Deconversion Stories: A Charismatic Preacher Becomes an Atheist Outreacher

Deconversion Stories: A Charismatic Preacher Becomes an Atheist Outreacher August 21, 2023

Dan Barker is an itinerate and outspoken atheist, whose life is so entangled with his atheism that he spends a vast amount of time speaking, writing books, and advocating for the advancement of atheism and the freedom from religion.

This was not always the case. In his younger life, Barker was quite the opposite.

Converted at the tender age of 14, Barker was immediately passionate about his faith, and found himself street preaching by the age of 15.

By the age of 16, Barker found himself deeply involved in the charismatic faith movement, working shoulder-to-shoulder with a faith healer and finding himself speaking in tongues.

Says Barker:

“I watched people throwing away their crutches, and I remember thinking ‘Who would be so blind to deny the power of God?’ If you had come up to me to challenge my faith, I would have just smiled and said: ‘But you don’t know, I have this real thing.’ I loved Jesus and I was born again.”

Before he was fully out of his teens, Barker found himself writing Sunday School plays and composing music for them. These musicals became very popular; so much so that they were performed in churches across the country, and Barker began receiving royalties for his efforts.

This was an early claim to fame for Barker, and he himself began to travel the country, performing his own music in churches.

As seemed natural to his trajectory of faith, Barker became a traveling pastor – preaching in the charismatic fundamentalist style in which he found his roots. In addition to preaching and performing, Barker found himself leading missions trips, culminating in two years spent as a Protestant Missionary living in Mexico.

As Dan drifted into his 30’s, he likewise drifted away from his fundamentalist/charismatic roots, and started to embrace a more liberal theology.

Having never actually studied theology in all his ministry years, he began attending Azusa Pacific College with his major in Religion. Barker described the Bible College as being “a glorified Sunday School.” In the college, Barker only really ever took one class in Apologetics, and later stated that he never remembered hearing any hard arguments for the truth of Christianity.

However, Barker did not stop with educating himself in theology, but also in philosophy, history and science.

It was during this period of self-education that Barker’s beliefs began to dwindle and change. Says Barker:

”I would yell at myself on the Californian freeways, where I would be praying and talking to God, but at the same time another part of my brain was saying: ‘What are you doing? How can you talk to God when there’s no evidence?’ What drove me into the pulpit was to know the truth and speak the truth, and that’s the same thing that drove me out.

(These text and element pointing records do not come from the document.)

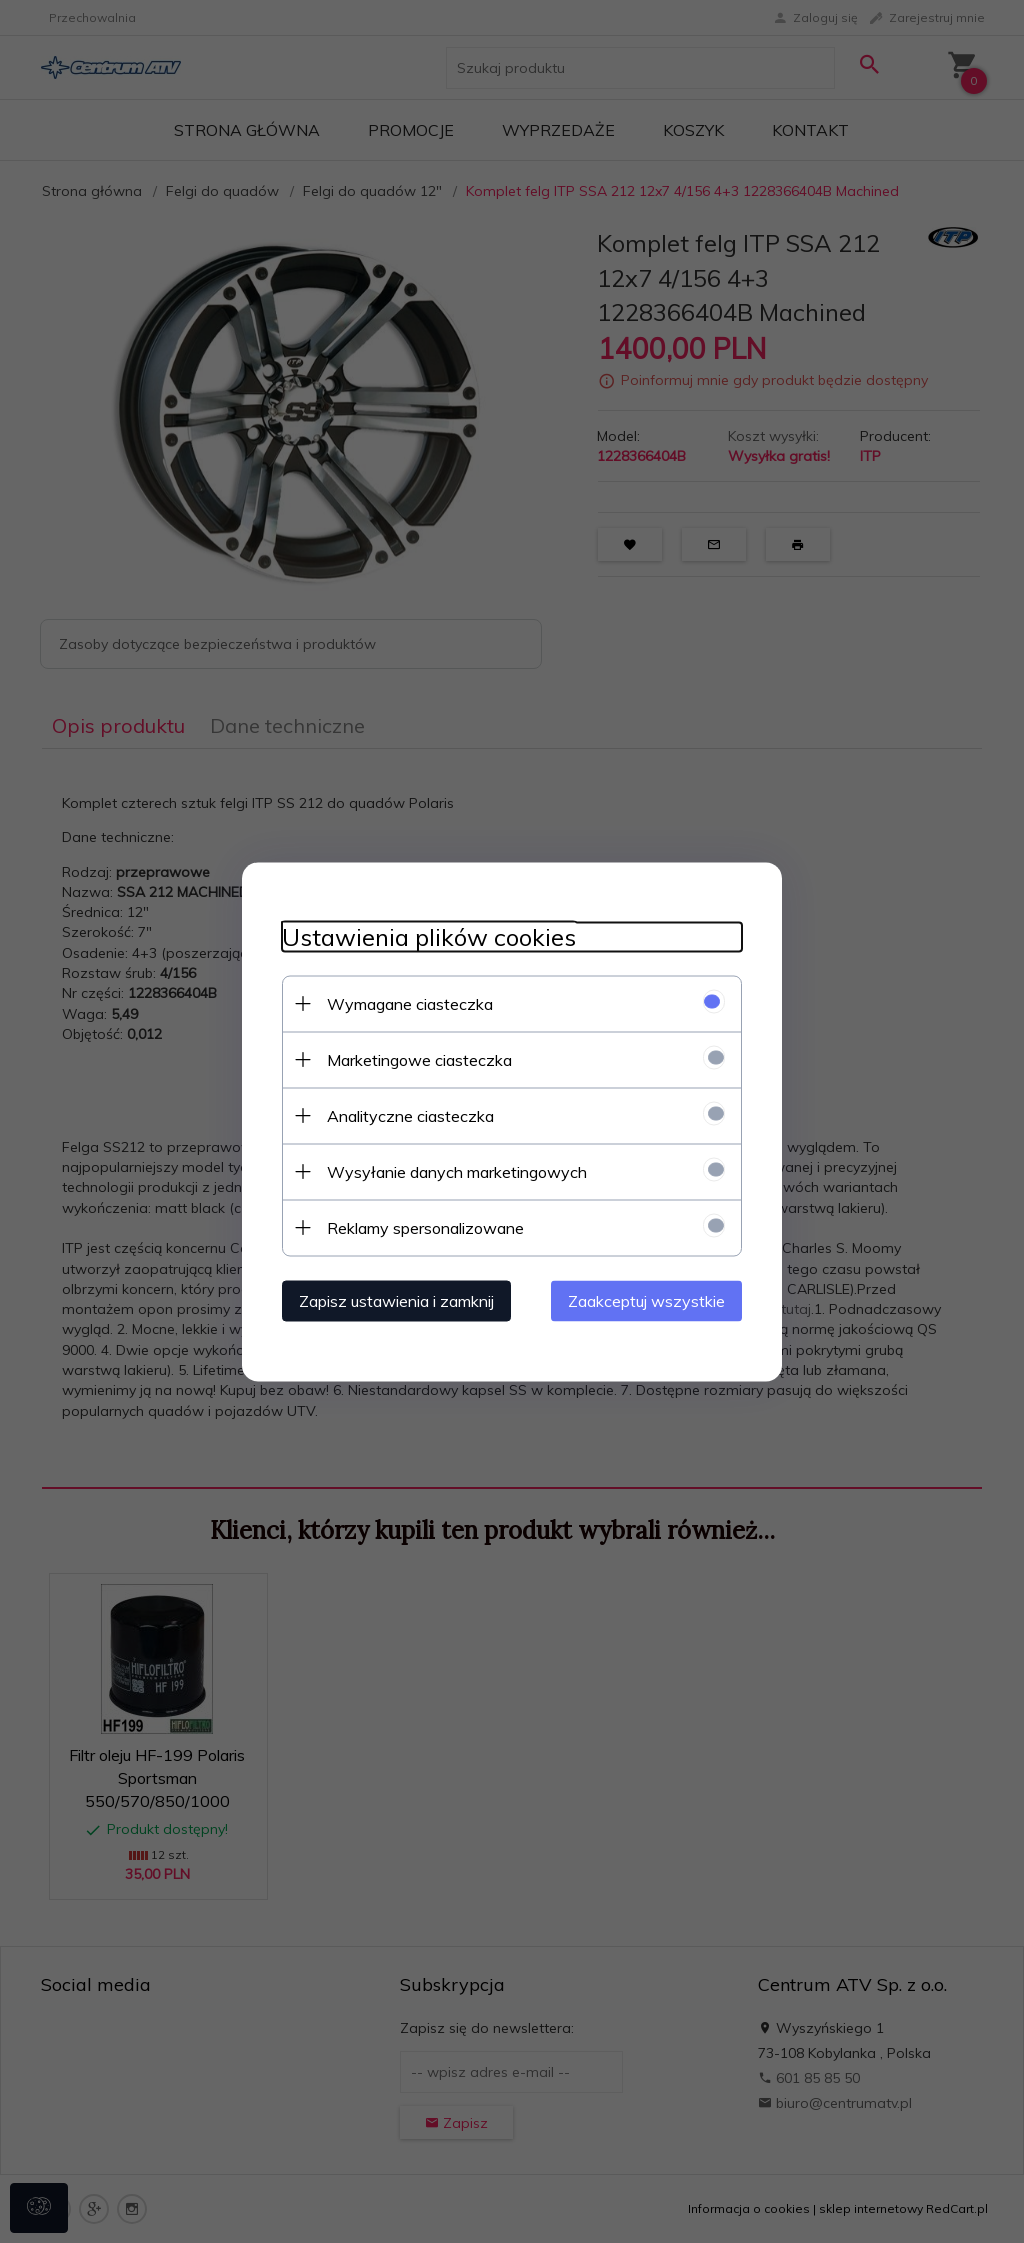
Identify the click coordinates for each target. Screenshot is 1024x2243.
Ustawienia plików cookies (429, 936)
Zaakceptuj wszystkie (646, 1300)
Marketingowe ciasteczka (419, 1059)
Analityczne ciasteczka (410, 1115)
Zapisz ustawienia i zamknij (396, 1300)
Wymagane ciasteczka (410, 1003)
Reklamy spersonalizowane (425, 1227)
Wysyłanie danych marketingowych (457, 1171)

“The likelihood of the existence of God keeps getting smaller and smaller – to a point where you have to round it off.

”The phrase I like to use is that I dumped out all the bathwater and I found there was no baby there.”

Having thrown himself deeply into his faith for nearly 20 years, his deconversion was a radical change to his life. He felt it was only fair to inform his family and friends of the situation, so he composed heart-felt letters to them all to let them know of his change and the reasoning behind it.

Having become something of a mainstay in Evangelical Christianity, Barker went public about his deconversion in 1984 on the Oprah Winfrey show.

Despite his attempts to ease his family into his new outlook, the quakes it made through his personal life were deep and heartbreaking. His wife divorced him and re-married a Baptist minister. His mother was heartbroken, but after many long talks, she, too, became an atheist. This prompted Barker’s parents to separate, as well.

For the remainder of his public life, Barker has been every bit as evangelical an atheist as he was a minister. He is co-president of the Freedom from Religion foundation, and has written multiple books specifically aimed at deconverting Christians.

Barker is so passionate about eradicating Christianity from the public square that Richard Dawkins has praised his zeal, calling him ”the most eloquent witness of internal delusion I know”.